■ EXERCISE ■
Reproduce the entries verbatim, everything from the start of the entries down through the line containing "Looking at the screenshot, I should 32,471.", both ends included.

■ Target pointing data ■

☆ ☆ ☆ ☆ ☆

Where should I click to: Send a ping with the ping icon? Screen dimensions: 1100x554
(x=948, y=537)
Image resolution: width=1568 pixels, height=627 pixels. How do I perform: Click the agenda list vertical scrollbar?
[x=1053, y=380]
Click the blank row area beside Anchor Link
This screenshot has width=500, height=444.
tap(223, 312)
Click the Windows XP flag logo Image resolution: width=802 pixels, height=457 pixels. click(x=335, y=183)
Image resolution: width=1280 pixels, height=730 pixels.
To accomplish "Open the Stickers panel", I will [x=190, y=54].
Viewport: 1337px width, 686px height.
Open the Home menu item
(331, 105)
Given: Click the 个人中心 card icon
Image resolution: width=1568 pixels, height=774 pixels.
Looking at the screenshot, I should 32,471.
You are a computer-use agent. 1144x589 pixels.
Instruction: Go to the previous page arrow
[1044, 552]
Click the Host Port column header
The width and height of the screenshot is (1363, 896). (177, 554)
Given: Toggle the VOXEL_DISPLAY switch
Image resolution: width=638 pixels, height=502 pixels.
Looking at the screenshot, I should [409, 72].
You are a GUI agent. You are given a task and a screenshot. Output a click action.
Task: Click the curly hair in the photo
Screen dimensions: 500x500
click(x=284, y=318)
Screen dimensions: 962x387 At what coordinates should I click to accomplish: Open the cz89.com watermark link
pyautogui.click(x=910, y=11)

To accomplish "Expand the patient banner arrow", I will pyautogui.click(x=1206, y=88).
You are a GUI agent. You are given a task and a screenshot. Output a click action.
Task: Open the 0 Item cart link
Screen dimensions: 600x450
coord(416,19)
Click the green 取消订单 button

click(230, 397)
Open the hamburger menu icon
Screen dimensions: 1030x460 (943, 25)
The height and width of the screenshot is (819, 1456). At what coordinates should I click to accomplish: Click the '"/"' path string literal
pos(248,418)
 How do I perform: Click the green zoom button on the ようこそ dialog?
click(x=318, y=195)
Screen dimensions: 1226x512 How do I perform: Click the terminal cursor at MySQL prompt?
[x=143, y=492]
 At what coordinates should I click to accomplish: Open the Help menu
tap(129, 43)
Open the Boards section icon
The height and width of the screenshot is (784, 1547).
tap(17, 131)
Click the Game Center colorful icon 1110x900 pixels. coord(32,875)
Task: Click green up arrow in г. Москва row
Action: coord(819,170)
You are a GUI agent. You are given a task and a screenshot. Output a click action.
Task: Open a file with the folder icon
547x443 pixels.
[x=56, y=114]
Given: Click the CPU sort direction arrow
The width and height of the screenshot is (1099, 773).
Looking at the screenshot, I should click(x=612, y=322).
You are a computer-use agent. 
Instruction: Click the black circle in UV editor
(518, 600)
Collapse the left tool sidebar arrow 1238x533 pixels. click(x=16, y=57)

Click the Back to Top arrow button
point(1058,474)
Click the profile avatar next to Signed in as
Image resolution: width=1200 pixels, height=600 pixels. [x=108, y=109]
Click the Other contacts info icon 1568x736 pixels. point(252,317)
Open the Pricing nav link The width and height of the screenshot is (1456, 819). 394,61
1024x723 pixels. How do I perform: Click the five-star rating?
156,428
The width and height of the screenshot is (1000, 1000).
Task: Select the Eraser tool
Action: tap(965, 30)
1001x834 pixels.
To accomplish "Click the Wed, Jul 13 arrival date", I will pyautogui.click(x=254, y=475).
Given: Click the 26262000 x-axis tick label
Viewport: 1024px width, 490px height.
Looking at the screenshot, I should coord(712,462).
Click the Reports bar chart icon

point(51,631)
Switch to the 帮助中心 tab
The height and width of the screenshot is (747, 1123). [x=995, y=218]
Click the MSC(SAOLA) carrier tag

☆ ☆ ☆ ☆ ☆

■ COMPLETE RESPONSE ■
Where should I click to: Send a ping with the ping icon? Screen dimensions: 1100x554
(x=948, y=537)
Image resolution: width=1568 pixels, height=627 pixels. How do I perform: Click the agenda list vertical scrollbar?
[x=1053, y=380]
Click the blank row area beside Anchor Link
This screenshot has width=500, height=444.
tap(223, 312)
Click the Windows XP flag logo Image resolution: width=802 pixels, height=457 pixels. click(x=335, y=183)
Image resolution: width=1280 pixels, height=730 pixels.
To accomplish "Open the Stickers panel", I will [x=190, y=54].
Viewport: 1337px width, 686px height.
Open the Home menu item
(331, 105)
Given: Click the 个人中心 card icon
Image resolution: width=1568 pixels, height=774 pixels.
Looking at the screenshot, I should 32,471.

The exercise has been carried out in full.